The test just picked up a CE mark, and while it's still early days in terms of development, it looks to be one of the most promising applications of blood test technology in the oncology space available right now. The European commercialization will serve as a bell weather for U.S. uptake. Having said that, with the European death count from colorectal cancer four times that of the U.S., and with the screening mandates in place, the European market is probably the most lucrative for the company as things stand.
Cancer blood tests are going to revolutionize the way we screen for cancer, and of course, Volition isn’t the only company developing a diagnostic. Indeed, another company is working on one in exactly the same indication. This isn’t a coincidence, of course.

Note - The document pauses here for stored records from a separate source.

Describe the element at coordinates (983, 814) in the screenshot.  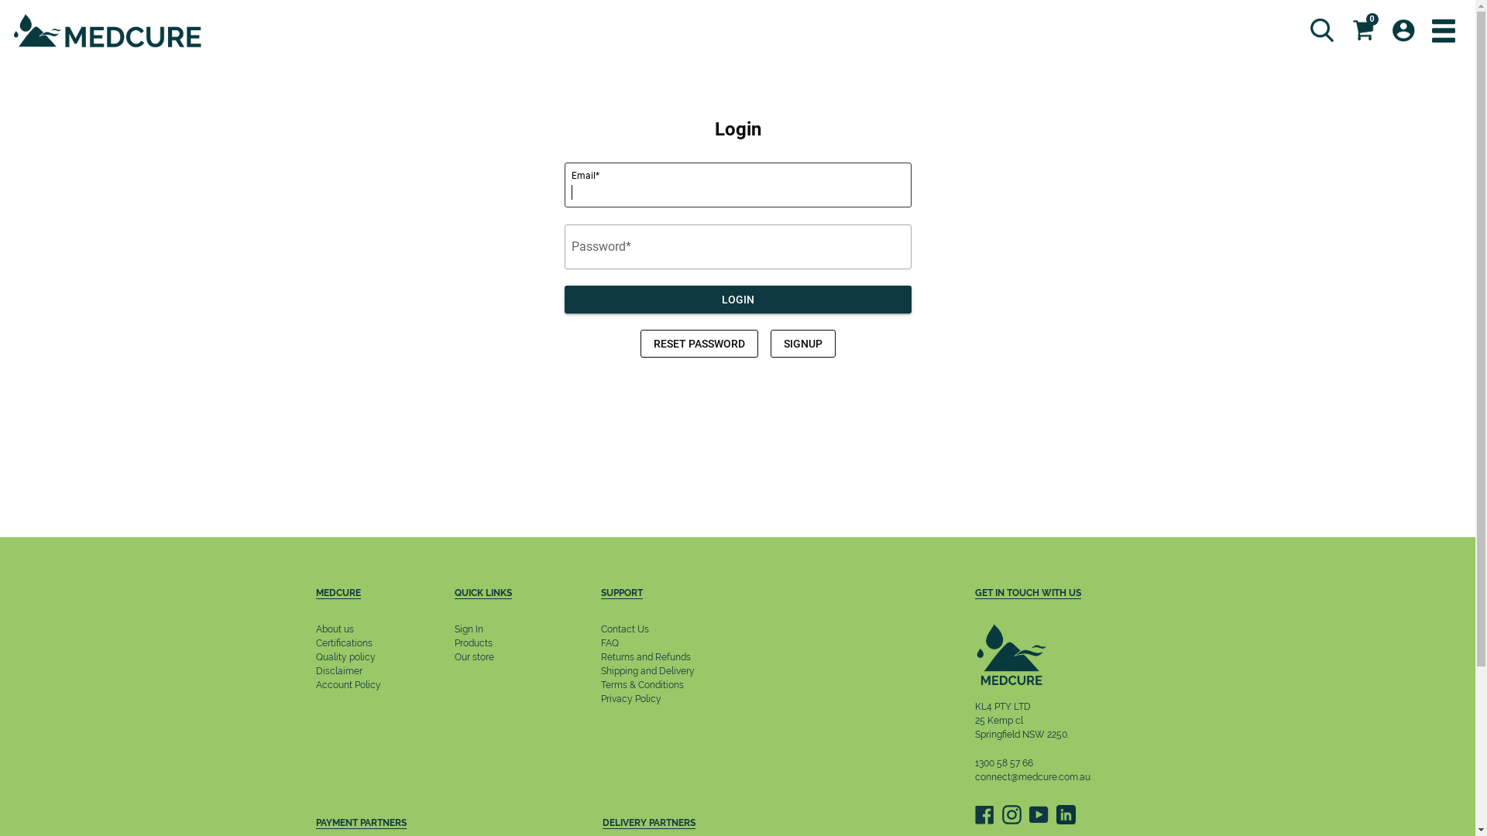
I see `'Facebook'` at that location.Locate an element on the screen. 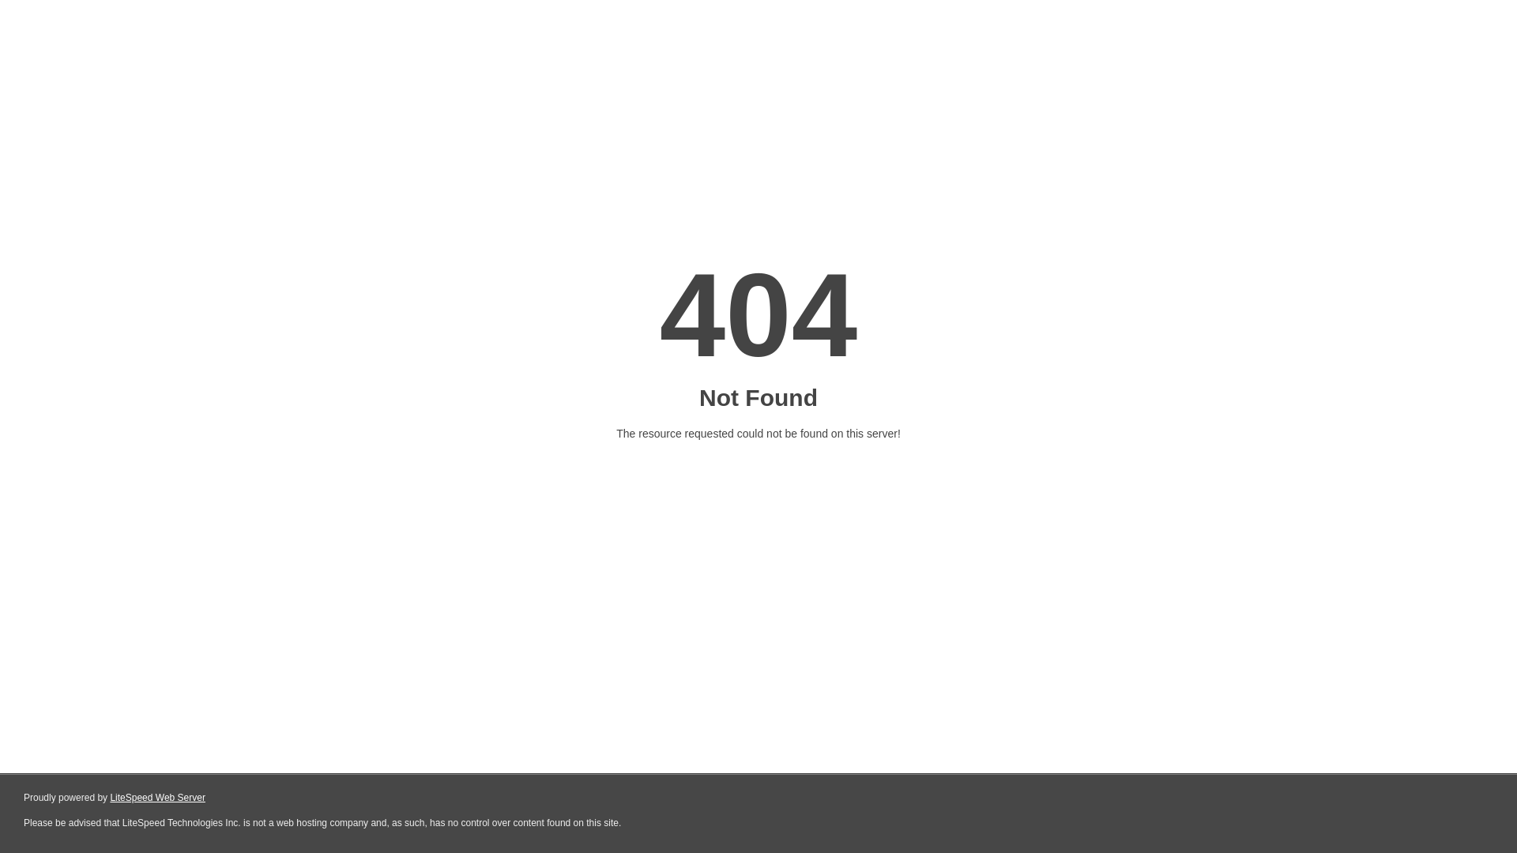  'LiteSpeed Web Server' is located at coordinates (157, 798).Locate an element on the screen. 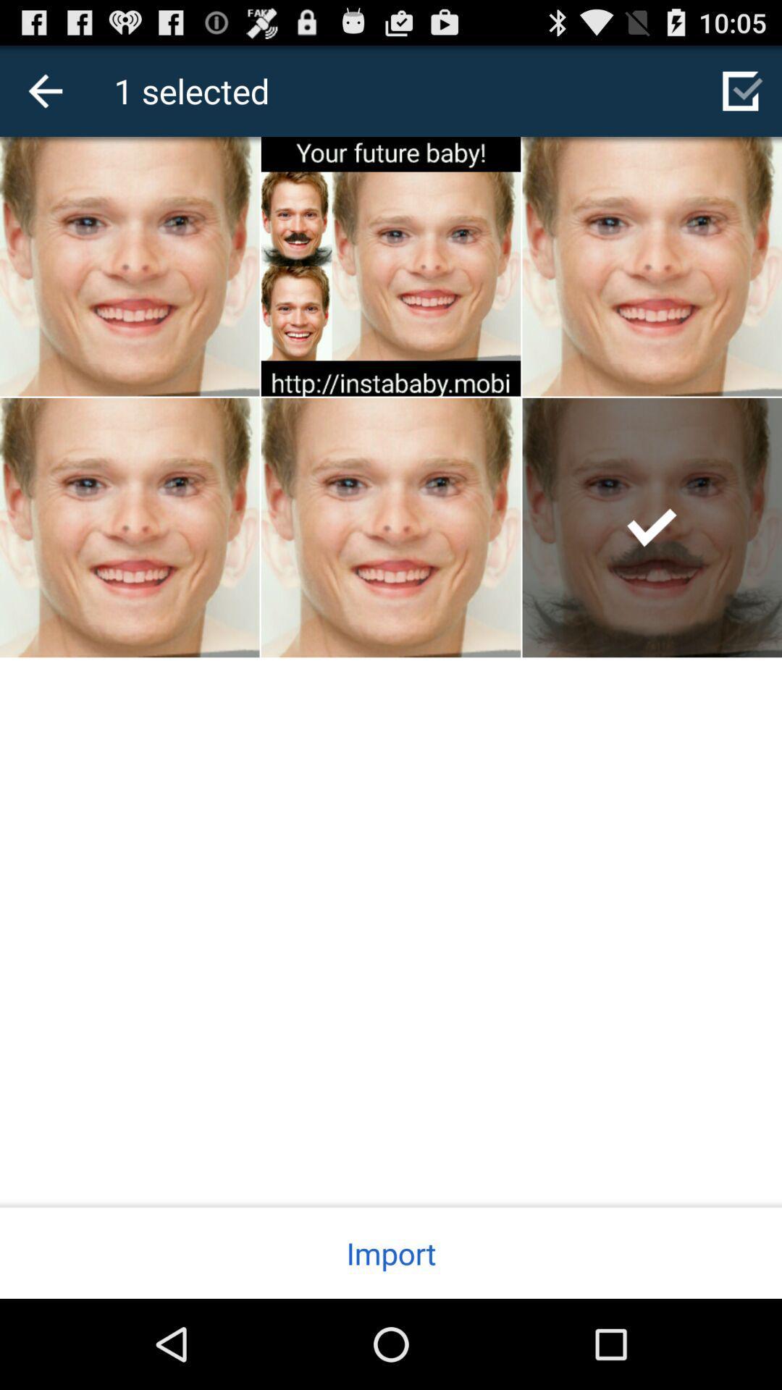 This screenshot has height=1390, width=782. the backward button is located at coordinates (44, 90).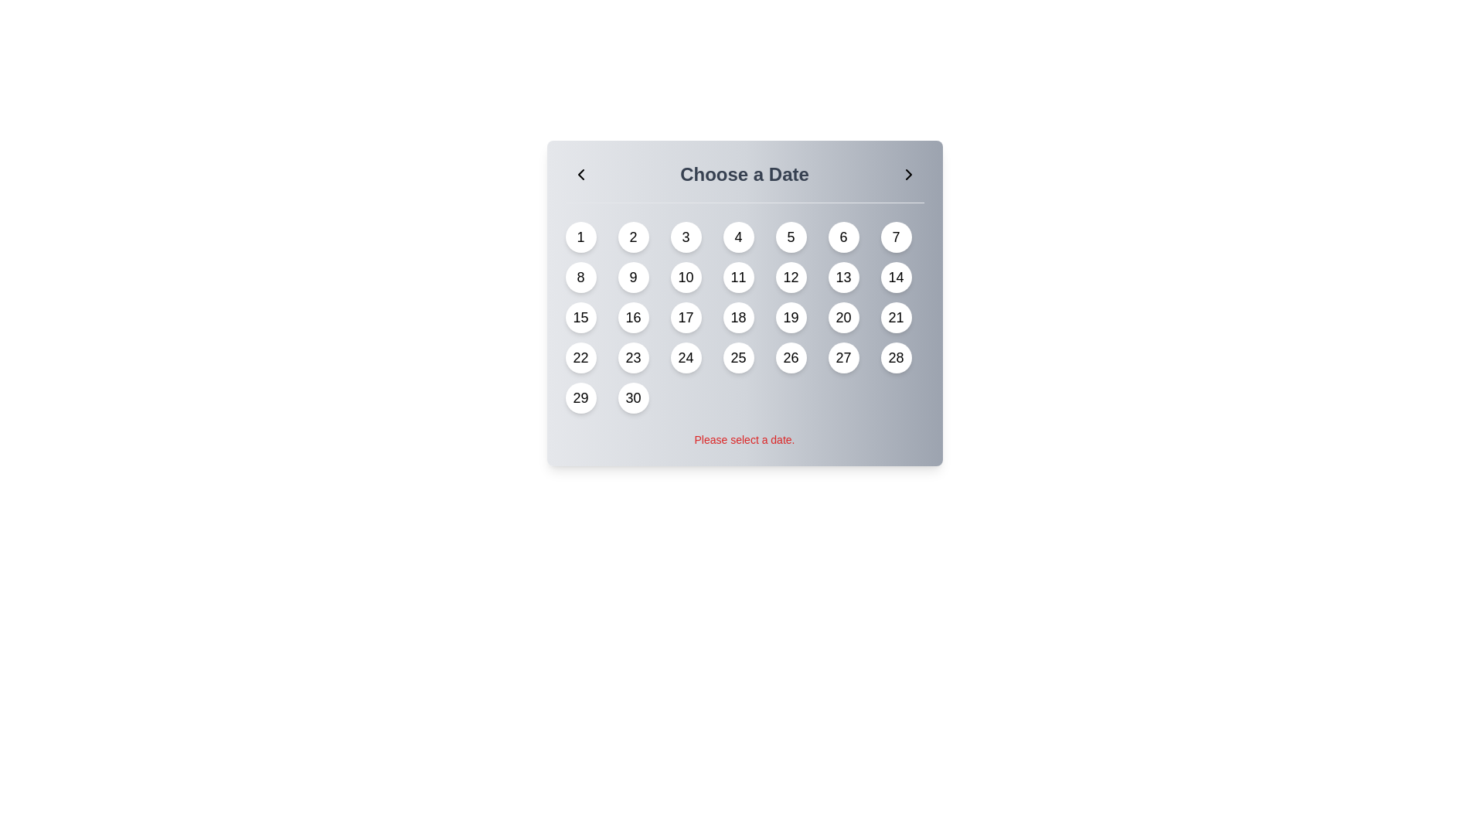 This screenshot has height=835, width=1484. What do you see at coordinates (580, 174) in the screenshot?
I see `the left-pointing chevron icon button, which is located on the top-left of the date selection panel adjacent to the text 'Choose a Date'` at bounding box center [580, 174]. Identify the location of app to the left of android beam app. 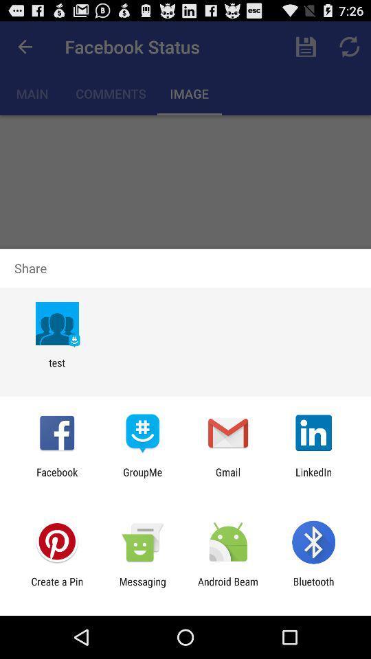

Colorectal cancer is infamous for the inaccuracy of its current SOC diagnostics, and also well known for its ability to be treatable with early identification (as mentioned above).
The company is TODOS Medical. This one is an Israel-based company that is targeting the same indication, but with a different end game in mind. TODOS' test is designed to reduce the requirement for colonoscopies based on the potential for human error in the process. A colonoscopy requires a human to interpret the results. This results in the missing of early stage cancers (as they can be tough to see) and in turn allowing these cancers to develop into fatal forms of the disease. TODOS is employing what's called Fourier transform infrared (FTIR) analysis, which fires infrared light through a sample of the patient's blood. Cancerous blood samples have a different atomic structure than non-cancerous samples, and the light reacts differently. The results of the test can then be fed through a computer, and the computer (by way of a piece of technology that TODOS has developed) determines whether the sample is cancerous or not.
Again, it's early on in the development stage for TODOS' test, but tests to date have demonstrated a high degree of accuracy when compared to colonoscopy analysis data. Further, these tests could be applied to many other types of cancer, with just the program that runs the tests requires to be changed to detect cancer specific atomic light responses.
This year is going to be a big year for oncology screening. With companies like these bringing blood tests to the fore, tests that are quick, cheap and – most importantly – accurate, the days of invasive and expensive testing will likely soon be over.
The author has no positions in any stocks discussed in this article.